Phosphorylation of AMP-kinase by tea extract. Phosphorylated AMP-kinase was measured by immunoquantitation with an antibody specific for the phosphorylated enzyme. A, Enzyme phosphorylation in hepatoma cells after a 3-h treatment with green (grey bars) or black (black bars) tea extract; each data set included an untreated sample and samples treated with the AMP-kinase activators AICAR or metformin (1 mM each). Values represent the mean and standard deviation of 2 experiments; values that are statistically different from untreated controls are indicated with asterisks. The immunoblots below the graph illustrate the increase in AMP-kinase phosphorylation with each treatment (GTE, green tea extract; BTE, black tea extract). B, Enzyme phosphorylation in hepatoma cells at various times after treatment with 15 μg/ml of green (circles) or black (boxes) tea extract.
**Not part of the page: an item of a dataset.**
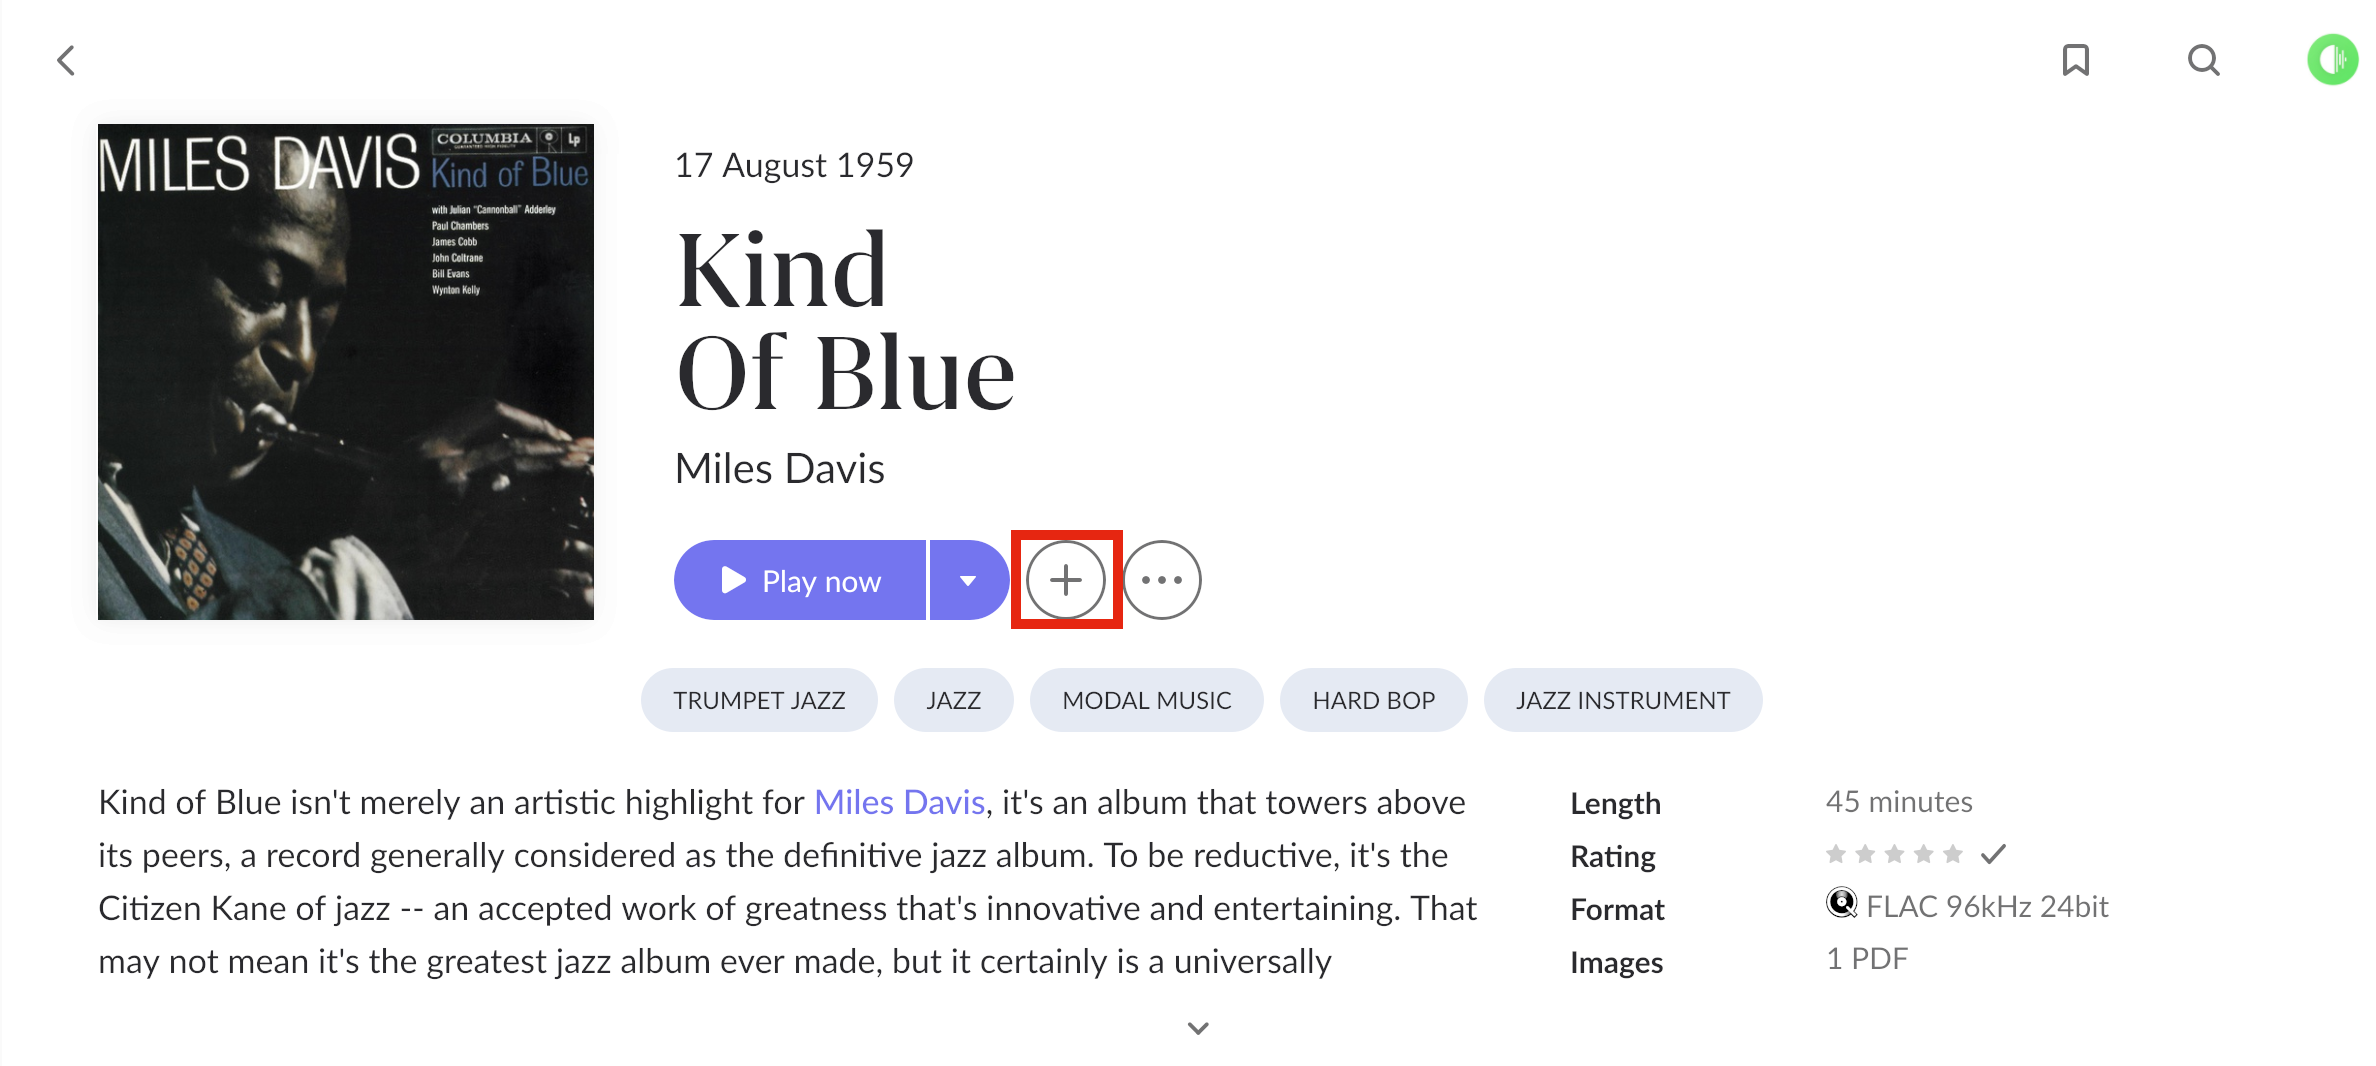Rate the album three stars
Viewport: 2376px width, 1066px height.
tap(1894, 854)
Values represent the mean and standard deviation of 4 experiments; closed symbols are statistically different from untreated controls. Statistical significance was determined by one-way analysis of variance with Dunnett's post-hoc text, p < 0.05.

Fig. 5

Phosphorylation of HMG-CoA reductase by tea extract. Phosphorylated HMG-CoA reductase (HMGR) was immunoprecipitated from hepatoma cell lysates with an antibody to phosphoserine/phosphothreonine/phosphotyrosine and then quantified by immunoblotting with an antibody to HMG-CoA reductase. Cells were treated with 15 μg/ml of green (grey bars) or black (black bars) tea extract or 1 mM AICAR for 3 or 6 h, as indicated. Values represent the mean and standard deviation of 3 or 4 experiments. Asterisks indicate values statistically different from the untreated cells as determined by one-way analysis of variance with Dunnett's post-hoc test, p < 0.05. The image below the graph shows a representative immunoblot of immunoprecipitated HMG-CoA reductase after 6 h of treatment; Co, untreated; BT, black tea, GT, green tea.